Tipo polemiche e critiche: in Germania l’ex presidente federale Zwanziger ha appena scritto un libro in cui svela il piano per cacciarla, nel 2006. Che ne pensa?

«Posso soltanto sorridere: io stesso avrei dato le dimissioni se avessi perso con l’Argentina ai quarti del Mondiale in casa. La Germania deve arrivare minimo in semifinale. E nella preparazione al torneo sapevo che c’era il rischio, dopo il 4-1 preso con l’Italia. Fa parte del gioco».

Negli Stati Uniti è più tranquillo?

«Non c’è questo seguito, però se le buschi se ne parla. Noi abbiamo perso in Giamaica: non mi sono dovuto barricare in casa, ma le ho sentite.

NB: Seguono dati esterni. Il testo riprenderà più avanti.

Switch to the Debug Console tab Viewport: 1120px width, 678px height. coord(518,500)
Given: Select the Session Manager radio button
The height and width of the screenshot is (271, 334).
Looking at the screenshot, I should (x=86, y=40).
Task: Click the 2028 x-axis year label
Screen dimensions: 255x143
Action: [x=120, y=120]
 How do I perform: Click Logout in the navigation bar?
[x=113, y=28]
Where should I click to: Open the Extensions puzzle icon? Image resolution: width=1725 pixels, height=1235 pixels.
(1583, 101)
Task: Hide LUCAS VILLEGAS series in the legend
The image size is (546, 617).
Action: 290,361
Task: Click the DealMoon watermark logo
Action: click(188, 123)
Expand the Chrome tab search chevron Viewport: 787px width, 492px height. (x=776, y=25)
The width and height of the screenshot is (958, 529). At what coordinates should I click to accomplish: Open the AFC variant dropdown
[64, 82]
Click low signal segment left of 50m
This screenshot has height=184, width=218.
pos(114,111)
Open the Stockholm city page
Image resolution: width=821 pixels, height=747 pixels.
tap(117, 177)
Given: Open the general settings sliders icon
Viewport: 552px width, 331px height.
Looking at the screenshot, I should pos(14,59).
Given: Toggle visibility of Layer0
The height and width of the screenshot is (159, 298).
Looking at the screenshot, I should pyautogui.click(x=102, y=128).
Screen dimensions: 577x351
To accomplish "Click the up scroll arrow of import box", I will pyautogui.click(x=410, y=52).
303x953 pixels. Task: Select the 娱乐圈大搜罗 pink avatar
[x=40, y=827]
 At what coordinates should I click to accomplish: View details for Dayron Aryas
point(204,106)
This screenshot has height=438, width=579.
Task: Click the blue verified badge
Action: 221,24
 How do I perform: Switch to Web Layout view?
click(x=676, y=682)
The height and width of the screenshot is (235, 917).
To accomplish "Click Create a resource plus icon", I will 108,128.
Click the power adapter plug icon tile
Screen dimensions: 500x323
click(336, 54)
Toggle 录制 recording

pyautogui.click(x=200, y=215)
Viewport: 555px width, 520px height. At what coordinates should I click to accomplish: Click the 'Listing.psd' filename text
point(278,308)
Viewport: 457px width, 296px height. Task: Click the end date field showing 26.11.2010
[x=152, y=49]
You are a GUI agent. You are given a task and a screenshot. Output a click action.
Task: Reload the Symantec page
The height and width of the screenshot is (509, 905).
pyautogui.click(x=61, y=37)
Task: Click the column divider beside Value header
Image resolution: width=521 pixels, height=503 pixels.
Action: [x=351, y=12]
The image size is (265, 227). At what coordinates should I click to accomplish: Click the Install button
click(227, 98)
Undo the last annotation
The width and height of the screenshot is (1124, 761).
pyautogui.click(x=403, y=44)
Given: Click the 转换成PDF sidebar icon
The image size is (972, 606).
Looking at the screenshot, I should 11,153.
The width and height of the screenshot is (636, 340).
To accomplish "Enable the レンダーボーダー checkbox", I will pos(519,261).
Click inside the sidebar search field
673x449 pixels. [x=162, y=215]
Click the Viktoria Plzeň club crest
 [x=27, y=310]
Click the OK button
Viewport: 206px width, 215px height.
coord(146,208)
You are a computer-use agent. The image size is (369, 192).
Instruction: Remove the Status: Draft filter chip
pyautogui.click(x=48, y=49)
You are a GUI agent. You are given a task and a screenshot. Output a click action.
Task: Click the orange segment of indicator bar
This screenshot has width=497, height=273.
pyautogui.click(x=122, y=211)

In ogni caso abbiamo passato il primo turno di qualificazione e per la prima volta battuto Italia e Messico in trasferta. Con la rimonta in Russia abbiamo chiuso un buon anno».

Bradley ha segnato a Krasnodar. Cosa le racconta della Serie A e di Zeman, che non è cambiato da quando lei giocava ancora in Italia?

«Dell’allenatore non parla, però Michael, uno dei nostri leader, dice che è felice di essere a Roma e si diverte tantissimo».

Anche dopo il derby?

«Non ne abbiamo parlato».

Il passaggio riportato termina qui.